At the corner of the Rue d'Algérie and the Rue Saint-Marie-des-Terreaux, a statue of Catherine of Alexandria, carved in 1866 by Joseph-Hughes Fabisch to replace a seventeenth-century work by Bridant, also recalls the memory of this hospital which depends the Hôpital de la Charité de Lyon. Over the centuries, several names were used (Marché du Fillet, Place du Fil, Place Neuve-des-Carmes, Rue du Forès) and another Rue Sainte-Catherine is attested in 1831 in the 4th arrondissement (the current Rue Saint-Charles-Francois-Lebrun). There was also a small Rue Sainte-Catherine and a Grande Rue Sainte-Catherine. On 4 August 1854, the Petite Rue Sainte-Catherine became the Rue Jean-François-Terme and the current Rue Sainte-Catherine took its final name. The Place Sainte-Catherine was then included in the street of the same name. The No. 5 was, in 1868, the headquarters of the Fanfare Lyonnaise, led by Joseph Luigini. On 9 February 1943, the Germans arrested 86 people at the headquarters of the Union Générale des Juifs de France at No. 12 during the events of the Rue Sainte-Catherine Roundup.

Following the more restrictive measures taken by local authorities and the recent decision to renovate the neighborhood slopes (passage Thiaffait, montée de la Grande Côte...), it seems that the atmosphere of the Rue Sainte-Catherine tends to evolve gradually to a relative calm and gentrification, since many bars are now closed and some of them are replaced by respectable pubs for middle-class youth, including the Shamrock. In addition, the inhabitants of the street complained about the presence of dealers.

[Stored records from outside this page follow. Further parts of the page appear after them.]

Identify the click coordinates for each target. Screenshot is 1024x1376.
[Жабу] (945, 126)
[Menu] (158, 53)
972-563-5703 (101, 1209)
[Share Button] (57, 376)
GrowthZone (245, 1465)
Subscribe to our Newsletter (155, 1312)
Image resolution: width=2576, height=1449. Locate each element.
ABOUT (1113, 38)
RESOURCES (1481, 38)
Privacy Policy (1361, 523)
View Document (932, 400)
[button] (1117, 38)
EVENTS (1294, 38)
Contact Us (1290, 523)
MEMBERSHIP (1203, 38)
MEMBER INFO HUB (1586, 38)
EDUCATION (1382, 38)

==Architecture and description==
The street is short and wide to the west with a white building at No. 2, built around 1850. In the northern side, there are two big five-floor houses. After the No. 7, a Madonna and Child the street is more narrow and curved. The three to five-floor houses are old whose simple facades display some sculpted doors and archways.

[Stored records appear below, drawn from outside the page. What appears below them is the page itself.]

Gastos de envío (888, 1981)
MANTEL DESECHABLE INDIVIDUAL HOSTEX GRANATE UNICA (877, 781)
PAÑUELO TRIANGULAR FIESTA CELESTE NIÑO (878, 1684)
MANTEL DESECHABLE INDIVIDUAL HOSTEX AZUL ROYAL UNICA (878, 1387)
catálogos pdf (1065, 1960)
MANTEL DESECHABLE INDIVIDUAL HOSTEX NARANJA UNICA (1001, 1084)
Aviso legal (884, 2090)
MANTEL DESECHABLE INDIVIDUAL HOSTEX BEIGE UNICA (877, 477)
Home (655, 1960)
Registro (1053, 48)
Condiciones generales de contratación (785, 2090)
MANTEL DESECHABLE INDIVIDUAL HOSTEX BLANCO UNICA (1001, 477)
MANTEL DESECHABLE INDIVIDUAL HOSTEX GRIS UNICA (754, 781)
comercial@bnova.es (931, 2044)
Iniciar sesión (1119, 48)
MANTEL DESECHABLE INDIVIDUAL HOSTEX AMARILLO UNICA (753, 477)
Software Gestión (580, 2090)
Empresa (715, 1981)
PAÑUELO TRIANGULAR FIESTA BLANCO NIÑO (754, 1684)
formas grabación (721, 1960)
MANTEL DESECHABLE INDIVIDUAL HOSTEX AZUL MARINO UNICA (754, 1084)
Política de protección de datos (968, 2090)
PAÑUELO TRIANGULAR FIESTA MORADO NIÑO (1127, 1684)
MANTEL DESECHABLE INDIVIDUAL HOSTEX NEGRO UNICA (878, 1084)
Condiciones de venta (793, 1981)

The street is famous for its many bars, since its central position made it able to drain a large population which come from the Croix-Rousse as well as from the Presqu'île, from Saint-Jean and Saint-Paul quarters (by the bridge La Feuillée) and from the 6th arrondissement by the bridge Morand. The metro station "Hôtel de Ville" is served by A and C lines, and there are many buses until quite late, allowing the Rue Sainte-Catherine to be much more active on night, and often even completely congested with people in the middle of the night. The street remains famous for its many bars and pubs surrounded with kebabs and groceries shops. It is also known for its popular and festive atmosphere. There are also a mixed sauna and an hotel.

==Traboules==
There are several traboules in the street:
- Nos. 2, 4 : This traboule is closed but can be seen. It begins with a building of the Second Empire.

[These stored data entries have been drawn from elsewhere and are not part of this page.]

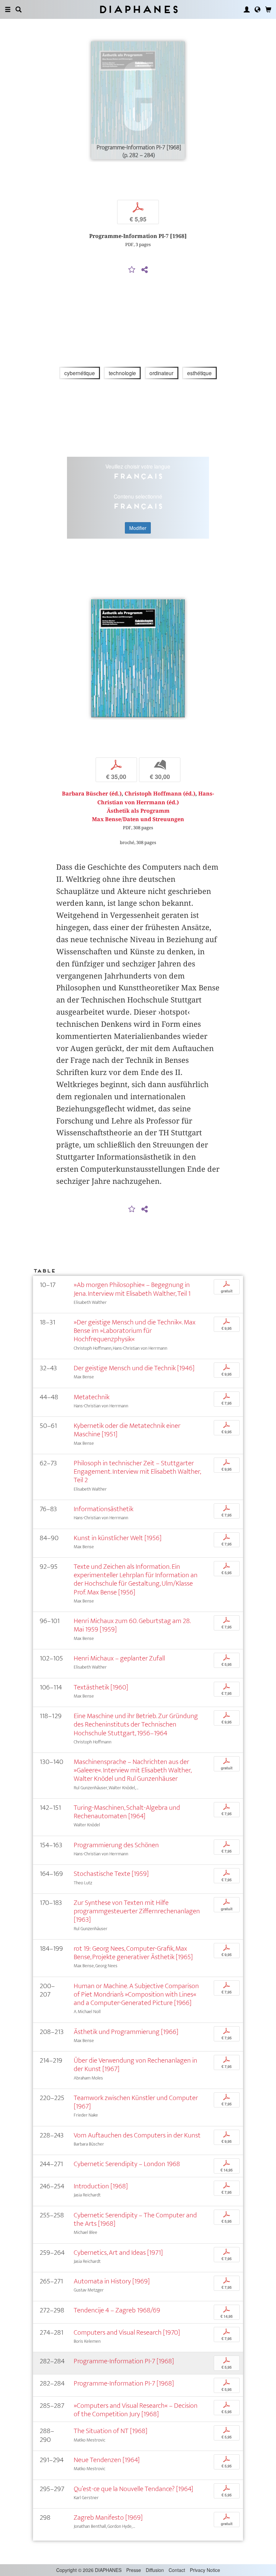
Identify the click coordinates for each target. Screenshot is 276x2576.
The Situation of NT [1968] (110, 2431)
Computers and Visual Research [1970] (127, 2332)
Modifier (137, 528)
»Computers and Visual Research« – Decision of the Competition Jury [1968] (136, 2410)
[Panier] (268, 9)
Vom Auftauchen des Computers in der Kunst (137, 2135)
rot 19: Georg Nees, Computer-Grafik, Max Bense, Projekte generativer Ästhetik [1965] (133, 1953)
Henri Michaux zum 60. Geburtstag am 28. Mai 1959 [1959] (132, 1625)
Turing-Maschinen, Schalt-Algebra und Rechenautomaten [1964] (127, 1812)
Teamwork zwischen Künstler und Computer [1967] (136, 2102)
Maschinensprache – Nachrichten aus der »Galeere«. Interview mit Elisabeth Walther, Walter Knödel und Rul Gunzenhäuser (132, 1770)
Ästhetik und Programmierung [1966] (126, 2032)
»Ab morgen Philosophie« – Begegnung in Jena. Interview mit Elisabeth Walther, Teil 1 (132, 1289)
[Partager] (144, 270)
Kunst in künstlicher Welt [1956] (118, 1538)
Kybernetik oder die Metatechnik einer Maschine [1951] (127, 1430)
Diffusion (155, 2570)
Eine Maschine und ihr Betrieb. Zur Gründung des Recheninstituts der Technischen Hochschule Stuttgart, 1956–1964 (136, 1724)
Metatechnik (91, 1397)
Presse (133, 2570)
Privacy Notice (205, 2570)
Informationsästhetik (103, 1509)
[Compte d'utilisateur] (247, 9)
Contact (177, 2570)
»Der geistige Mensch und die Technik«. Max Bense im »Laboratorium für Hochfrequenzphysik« (135, 1330)
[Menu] (8, 9)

- No. 10 : This traboule is closed but can be seen, and includes an alley with a "very original" opened grid.
- No. 12 : This open traboule is composed of old houses, and there is a commemorative plaque for Jews during the Second World War.
- No. 18 : This curved and closed traboule starts with a simple building, then a narrow path.
- No. 20 : This blocked up traboule contains a restored courtyard and a staircase with wrought-iron railings.